Damodar Valley Corporation (DVC) has firmed up plans to pump in a capex of 28,000- 30,000 crore over the next nine years to enhance its thermal capacity from the existing 6,750 MW to 10,470 MW. Besides thermal, DVC also plans to create a portfolio of floating solar power projects, ground-mounted solar power projects, pump storage facilities, battery storage facilities, EV infrastructure and green hydrogen projects forming JVs with NTPC, SJVNL and NHPC. The renewable projects could attract investments of up to2,700 crore over 5-6 years, DVC chairman RN Singh said.

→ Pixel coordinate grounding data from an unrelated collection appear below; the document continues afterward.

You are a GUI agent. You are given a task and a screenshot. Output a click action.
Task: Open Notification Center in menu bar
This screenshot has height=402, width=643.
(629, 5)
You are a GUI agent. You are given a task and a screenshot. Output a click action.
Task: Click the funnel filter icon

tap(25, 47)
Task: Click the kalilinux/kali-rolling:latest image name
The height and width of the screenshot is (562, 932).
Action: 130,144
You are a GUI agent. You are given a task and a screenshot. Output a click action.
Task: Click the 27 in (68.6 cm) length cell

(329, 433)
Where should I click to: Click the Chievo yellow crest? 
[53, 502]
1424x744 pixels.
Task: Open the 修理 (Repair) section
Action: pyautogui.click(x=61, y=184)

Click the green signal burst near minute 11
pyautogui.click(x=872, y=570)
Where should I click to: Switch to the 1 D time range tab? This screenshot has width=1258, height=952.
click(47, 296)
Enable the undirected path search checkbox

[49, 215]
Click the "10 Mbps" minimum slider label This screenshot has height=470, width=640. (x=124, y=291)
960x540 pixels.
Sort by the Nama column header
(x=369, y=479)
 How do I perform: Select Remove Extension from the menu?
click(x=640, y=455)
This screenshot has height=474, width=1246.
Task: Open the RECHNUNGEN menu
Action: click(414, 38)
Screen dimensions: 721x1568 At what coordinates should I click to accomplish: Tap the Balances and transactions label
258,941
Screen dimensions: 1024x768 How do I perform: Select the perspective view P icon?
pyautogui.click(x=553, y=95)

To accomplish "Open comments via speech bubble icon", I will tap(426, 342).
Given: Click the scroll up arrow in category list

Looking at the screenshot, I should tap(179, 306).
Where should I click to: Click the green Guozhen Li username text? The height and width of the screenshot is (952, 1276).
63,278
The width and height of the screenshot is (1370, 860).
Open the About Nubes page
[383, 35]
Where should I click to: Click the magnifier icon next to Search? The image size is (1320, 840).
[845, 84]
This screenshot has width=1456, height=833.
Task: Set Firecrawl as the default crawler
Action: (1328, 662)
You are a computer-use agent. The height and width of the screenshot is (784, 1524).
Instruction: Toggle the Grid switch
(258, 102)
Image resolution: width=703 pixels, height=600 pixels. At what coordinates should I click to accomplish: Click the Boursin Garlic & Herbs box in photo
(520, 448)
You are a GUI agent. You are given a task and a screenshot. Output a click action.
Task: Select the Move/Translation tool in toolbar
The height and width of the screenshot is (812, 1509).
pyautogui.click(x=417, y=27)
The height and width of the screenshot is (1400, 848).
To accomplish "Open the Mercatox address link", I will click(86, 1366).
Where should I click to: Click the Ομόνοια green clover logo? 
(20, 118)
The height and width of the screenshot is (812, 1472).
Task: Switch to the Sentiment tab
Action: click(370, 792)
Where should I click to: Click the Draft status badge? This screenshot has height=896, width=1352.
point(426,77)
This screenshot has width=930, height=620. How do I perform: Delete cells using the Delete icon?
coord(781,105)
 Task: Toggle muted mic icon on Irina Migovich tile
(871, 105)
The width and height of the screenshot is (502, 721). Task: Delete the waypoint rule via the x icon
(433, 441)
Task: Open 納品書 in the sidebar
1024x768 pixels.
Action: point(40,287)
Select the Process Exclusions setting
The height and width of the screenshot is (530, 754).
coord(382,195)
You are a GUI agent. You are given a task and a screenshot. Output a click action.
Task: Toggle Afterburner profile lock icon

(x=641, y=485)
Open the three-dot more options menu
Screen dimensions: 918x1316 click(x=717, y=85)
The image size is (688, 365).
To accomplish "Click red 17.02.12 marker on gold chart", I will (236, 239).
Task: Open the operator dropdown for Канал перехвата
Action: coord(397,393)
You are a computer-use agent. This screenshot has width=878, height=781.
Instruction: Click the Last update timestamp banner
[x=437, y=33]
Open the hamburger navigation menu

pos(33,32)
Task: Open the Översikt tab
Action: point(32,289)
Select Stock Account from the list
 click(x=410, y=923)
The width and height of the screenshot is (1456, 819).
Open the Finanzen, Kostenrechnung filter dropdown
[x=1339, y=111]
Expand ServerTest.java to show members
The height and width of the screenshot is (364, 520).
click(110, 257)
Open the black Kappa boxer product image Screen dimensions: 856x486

Union power minister RK Singh has set up a stiff target to take up DVC’s installed capacity to a range between 16,000- 17,000 MW in the next 8-9 years in the view of increasing power demand the country has started witnessing post-Covid. The capacity addition has been planned in terms of increasing demand for power with average peak demand growing 15% year-on-year (y-o-y) in FY22. Power demand has been estimated to grow at 10% y-o-y and DVC has been asked to match the growing demand, especially for supplies in areas like Delhi and Punjab where peak demand has been on the rise.
Delhi breached a peak demand of 7,000 MW during June last fiscal and Punjab 10,000 MW during May last fiscal. Contract demand from industries like SAIL and Indian Railway is also set to rise and DVC has started distributing power at 11 kV to small industries from a level of 33 kV only it earlier distributed, enhancing power requirement.
The country’s second-largest power generator serving the discoms and industrial consumers as of now was also trying to tap the domestic segment through the open access system. Hence a requirement for an additional generation has come up, Singh said adding DVC generated its highest, 40775 million units in FY22. “While thermal generations would take DVC’s capacity beyond 10,000 MW, renewables would add another 3,650 MW at least with the chunk of capacity addition coming from floating solar projects and pump storage facilities,” Singh said.
The thermal projects would be brownfield expansions with another 2×660 MW to be added to the Raghunathpur unit by FY27. This would require a capex of Rs 9,089 crore. Another 800 MW unit would be set up at Durgapur Power Station by FY29 entailing an investment of Rs 6,000 crore and two units of 800 MW each at the Koderma power station by 2030 at an investment of Rs 12,276 crore.The funding for these projects would be done in a 70:30 debt: equity ratio, which works out to an infusion of around Rs 1,000 crore equity capital per year spread for about 9-10 years.
For the renewable projects, DVC’s equity requirement would be to the tune of Rs 270 crore per year since those would mostly come up in JVs. DVC has formed JVs with NTPC and SJVNL to have a 2,030 MW of floating solar portfolio by FY25 across its dams and barrages and a JV with NHPC for a 1,500 MW pump storage project by 2028 at Lagu Pahar in Jharkhand.
DVC has been awarded a coal block, Tubed coal mine, at Latehar in Jharkhand, which would reach its peak capacity at 6 million tonne (MT) per annum five years after mining activities start. The company has already obtained government clearance for land acquisition.